Bodystorm opened with Corinne Lohner walking onstage in silence, with the air of someone about to speak. The piece was scattered with quiet moments where the dancers seemed to choose silence just as words were about to leave their mouths. This resulted, at times, in a lovely shift and play between the silence supplementing, clearing space for, or obstructing what the dancers’ bodies were trying to communicate. There were also gestural moments that veered uncomfortably towards the repetitive-flailing-limbs trope in abstract depictions of mental health and disability. The score (arranged by Noonan) featured a polyphonic sampling of popular music and vocalizations layered on top of a gorgeous piece by early electronic music pioneer Éliane Radigue. Radigue’s music was primarily interested in slow patterns unfurling and evolving over extremely long periods of time. The listener’s interior experience of that time passing (and the effect it had on their disposition) was an integral component of her work.

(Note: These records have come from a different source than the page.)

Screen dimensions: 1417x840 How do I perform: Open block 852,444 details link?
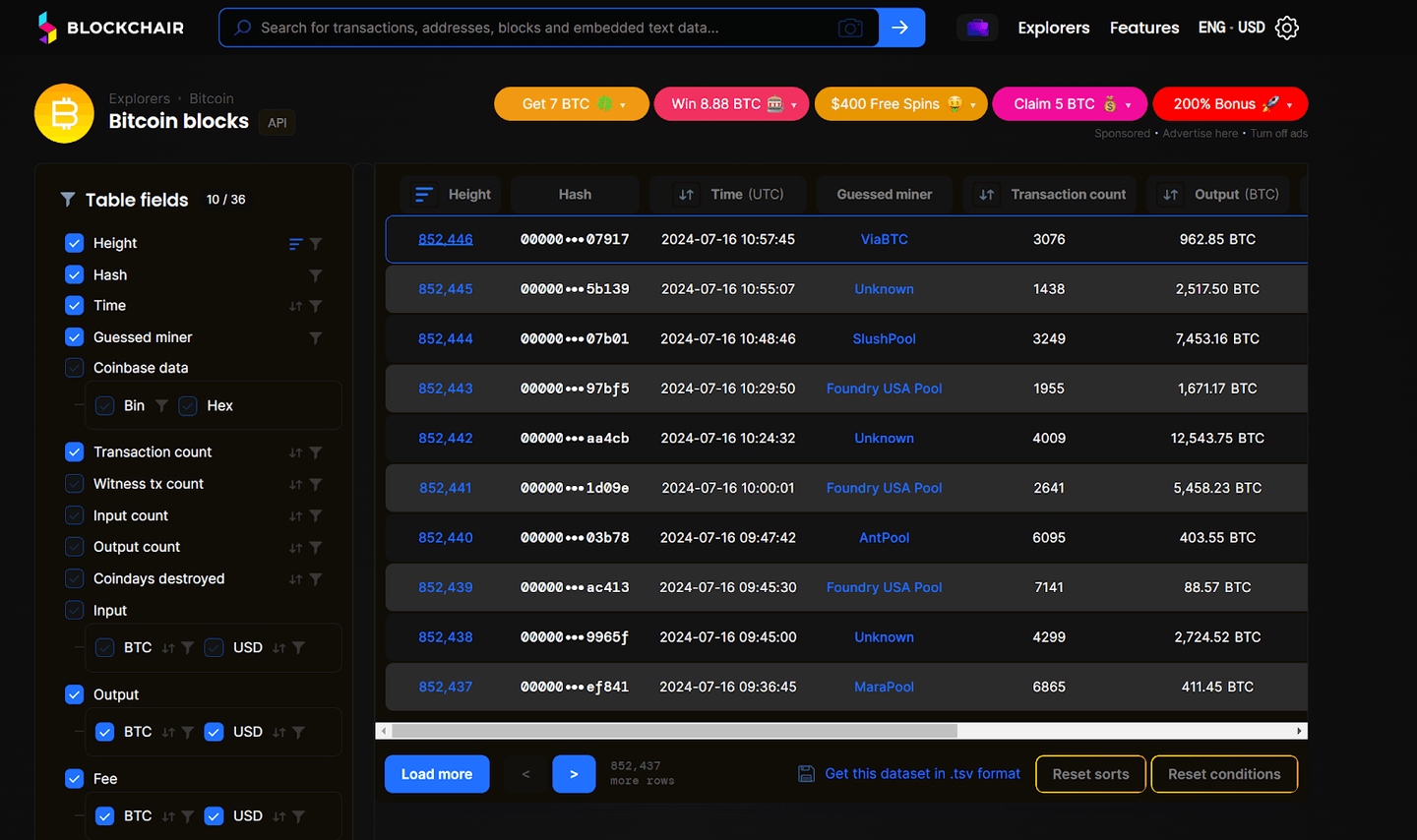[x=445, y=338]
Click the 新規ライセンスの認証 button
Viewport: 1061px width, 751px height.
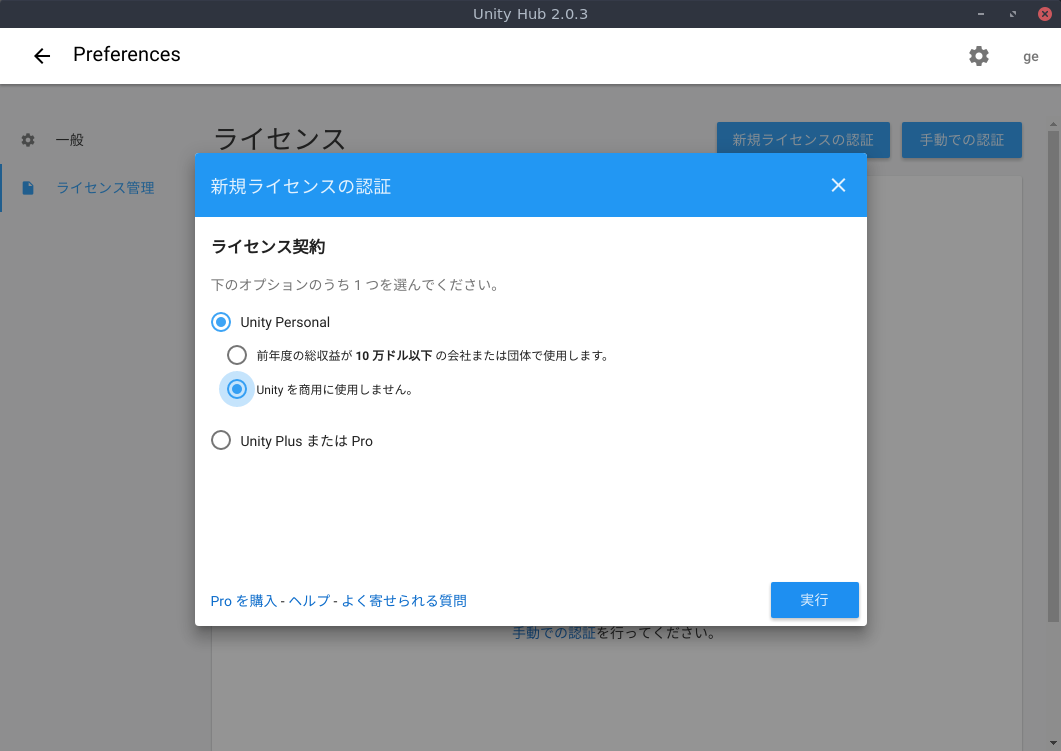coord(803,140)
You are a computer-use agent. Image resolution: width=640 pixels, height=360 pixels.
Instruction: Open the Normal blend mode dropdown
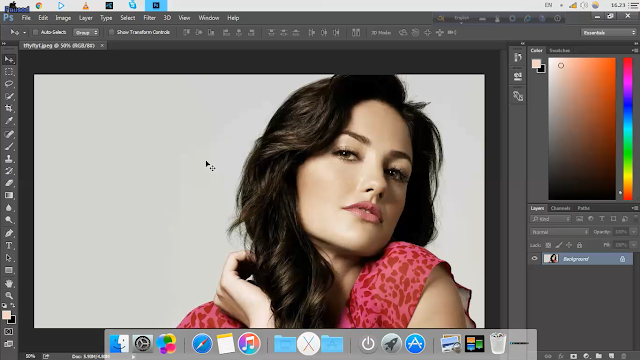click(x=559, y=232)
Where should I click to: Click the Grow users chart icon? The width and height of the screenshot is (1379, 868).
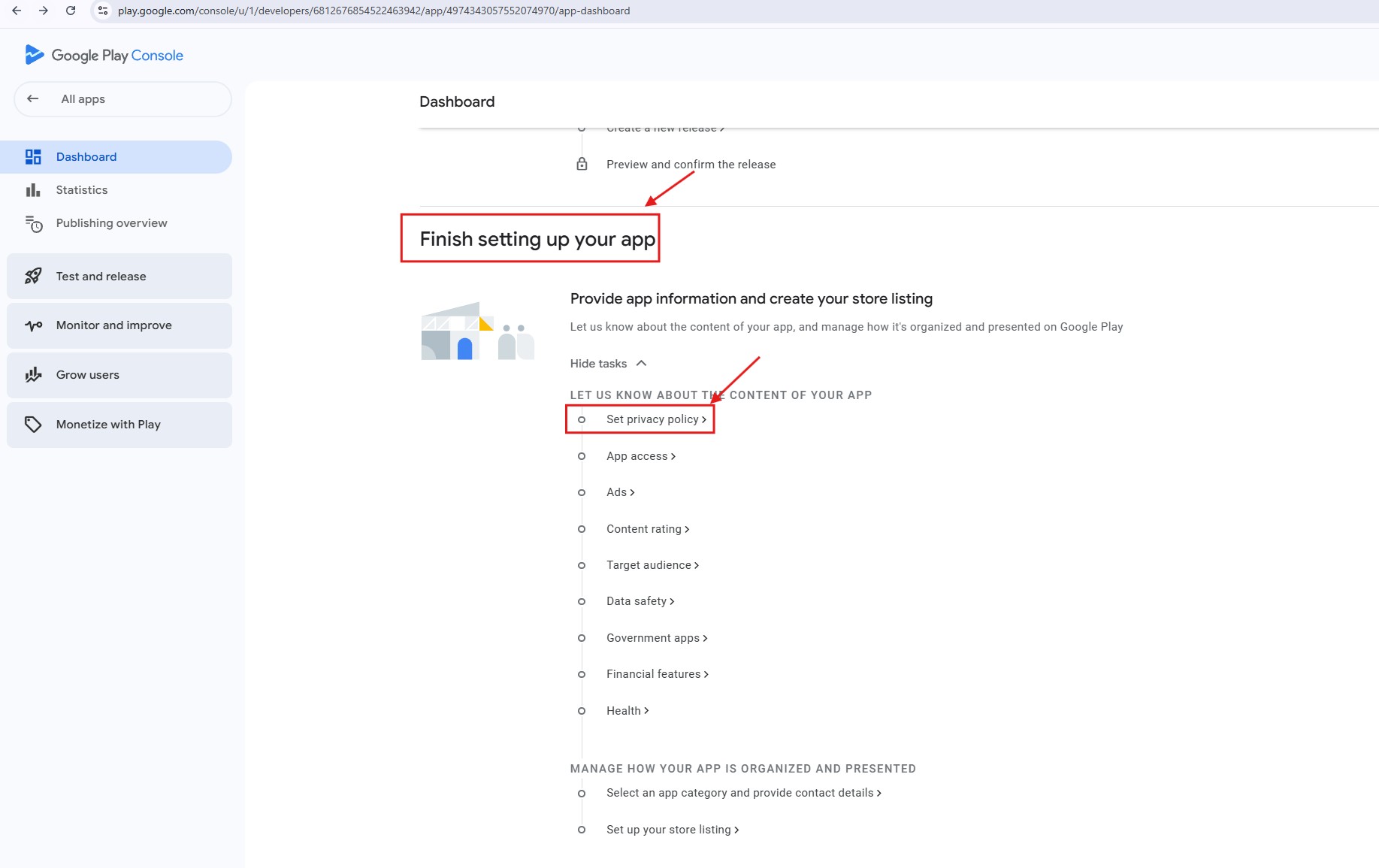pyautogui.click(x=33, y=375)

What was missing from Bodystorm, then, was perhaps a commitment to that journey through time — either a willingness to sit with the stillness for as long as it took or the ability to maintain a through-line of the energy in transitional moments without rushing forward or dwelling unnecessarily. 

Photo by Stuart Ruckman.

The show concluded with Yin Yue’s In the Moment Somehow Secluded — originally choreographed for the company in 2020 but delayed in its premiere until now. I mention the pre-pandemic genesis because the piece’s frequent use of juxtaposition between individual dancers and the (at times adversarial, supportive, or entirely disengaged) collective seemed to reference a Romantic understanding of Lone Isolation that we have put aside with the advent of our hard-earned understanding of Social Isolation. I tend to read program notes only after watching a piece, so I would learn later that this ostensibly had nothing to do with the choreography’s explorations of internal processes and how “subconscious personas” influence reality. But the forcefulness of the individual versus group imagery stuck with me. I still can’t decide if it was a welcome respite from post-COVID discourse about the State of Society today, or if it was a distracting holdover from a less nuanced time. Beyond that, the movement itself was beautiful if not deeply engaging, with some exceptional solo moments from Alexander Pham. 

The lighting design (Jessica Greenberg and William Peterson) deserves a special shout-out, especially in the latter two pieces. The generally heavy atmosphere and corresponding dark stages for both dances were cut and at times transformed with strips, pools, daggers, and waves of light that moved and shifted beautifully. The costumes, in a recent stylistic trend I’ve seen with RW towards what you might call “color-blocking athleisure,” were slightly underwhelming. I’ve been watching so much DIY dance lately that I found myself craving more extravagance from a company with the budget able to meet that desire. A conversely wonderful trend in recent RW shows is the incorporation of visual art exhibits in the lobby, and we were treated this time around to a lovely display by Nora Lang.